こんにちは!Mr.&Mrs.大家です。

昨今融資がきびしいため、「物件の現金買いをしてみたらどうなるだろう」とふと思ったので、少し検討してみました。

不履行リスクは無い

たとえば、2000万円の収益物件を利回り10%で購入したとしましょう。月々の家賃収入は16万6千円です。便宜上4部屋の物件として、各部屋の家賃は4万2千円ほどになります。

これを銀行で30年のフルローンを金利2%で組んだ場合、月々の支払い額は7万4千円になります。

現金買いの場合は、当然借りたお金を返せないという現象は発生しませんが、融資を受けた場合、この物件の4部屋のうち3部屋に空きがでれば、自己負担を強いられます。そして、その自己負担分が重なり支払えなくなれば債務不履行となり、強制執行に至ることになります。

現金買いであればこのようなリスクは避けられますね。

また、金利を支払う必要がないことや、競争が激しい物件を即買いできるといメリットもあるでしょう。

現金での儲けは長期戦

しかし、もう少し考えてみましょう。

利回り10%の物件では、2000万円の投資を回収するには10年かかります。よって、現金買いの場合は投資に対するリターンが発生するのは11年目以降になりますね

一方、フルローンで物件を購入した場合は購入時の諸経費だけが実質投資額で、諸経費が物件価格の7%だとして、たった140万円の投資になります。前述の条件下、4部屋中3部屋がうまっていた場合、即ち入居率75%の場合でも、年間65万円ほどが収益になりますので、3年で十分投資を回収できますね

投資又はビジネスの本質は、投資に対するリターンです。その視点からは、上記の例でいえば融資によるレッバレッジをきかせない限り、収益物件として成立しにくいのは明らかです。

もうひとつ大事な要素

実は、会計的側面以上にとても大事なことがまだ隠れています。

それは、賃貸経営に対するモチベーションの問題です。

前述したとおり、現金買いの場合は、外部の債権者がいないので極論すれば全部屋空室でも(自分以外からは)お咎めをうけることはありません。一方、ローンを組んでいる場合は、確実に毎月金融機関への支払いが迫ってきますので、事業に対する切迫感が生じます。上記の例でいえば、何がなんでも3部屋は入居を維持しないと「自腹」になるため、日々物件の改善や空室対策を講じることになります。

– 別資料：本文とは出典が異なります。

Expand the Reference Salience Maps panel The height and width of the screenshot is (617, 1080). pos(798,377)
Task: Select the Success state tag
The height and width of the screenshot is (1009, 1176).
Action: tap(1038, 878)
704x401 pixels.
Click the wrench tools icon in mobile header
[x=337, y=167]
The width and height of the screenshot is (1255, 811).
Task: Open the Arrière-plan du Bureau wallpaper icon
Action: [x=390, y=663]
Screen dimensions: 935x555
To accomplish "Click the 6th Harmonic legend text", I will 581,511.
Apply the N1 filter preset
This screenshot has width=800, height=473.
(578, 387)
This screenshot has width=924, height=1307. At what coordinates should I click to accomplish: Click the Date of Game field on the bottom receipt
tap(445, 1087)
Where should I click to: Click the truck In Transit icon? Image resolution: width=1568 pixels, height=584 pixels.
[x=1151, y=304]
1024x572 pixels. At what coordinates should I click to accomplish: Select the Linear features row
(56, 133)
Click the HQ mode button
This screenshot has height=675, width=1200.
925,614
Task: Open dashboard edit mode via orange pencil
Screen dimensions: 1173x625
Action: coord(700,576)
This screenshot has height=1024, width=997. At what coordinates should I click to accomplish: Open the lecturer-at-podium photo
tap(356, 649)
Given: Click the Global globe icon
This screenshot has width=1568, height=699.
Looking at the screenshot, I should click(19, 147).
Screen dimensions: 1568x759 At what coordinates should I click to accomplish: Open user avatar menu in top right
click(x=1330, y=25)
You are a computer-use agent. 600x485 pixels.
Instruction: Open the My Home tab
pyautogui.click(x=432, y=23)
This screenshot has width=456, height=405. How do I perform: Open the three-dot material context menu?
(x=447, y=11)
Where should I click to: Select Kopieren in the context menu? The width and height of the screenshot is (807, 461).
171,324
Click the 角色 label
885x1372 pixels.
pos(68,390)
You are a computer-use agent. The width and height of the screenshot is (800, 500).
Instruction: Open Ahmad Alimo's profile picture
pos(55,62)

地方の地主さんの物件が空室になっても、同じエリアでサラリーマン不動産投資家の物件が満室になるのは、この「やる気」の差が顕著にでているからではないでしょうか

ですので、現金をふんだんに持っていたとしても(持っていませんが…)、収益不動産に関してはできる限り融資を活用していきたいと思います。

 

本日も最後までお付き合いいただき、ありがとうございました。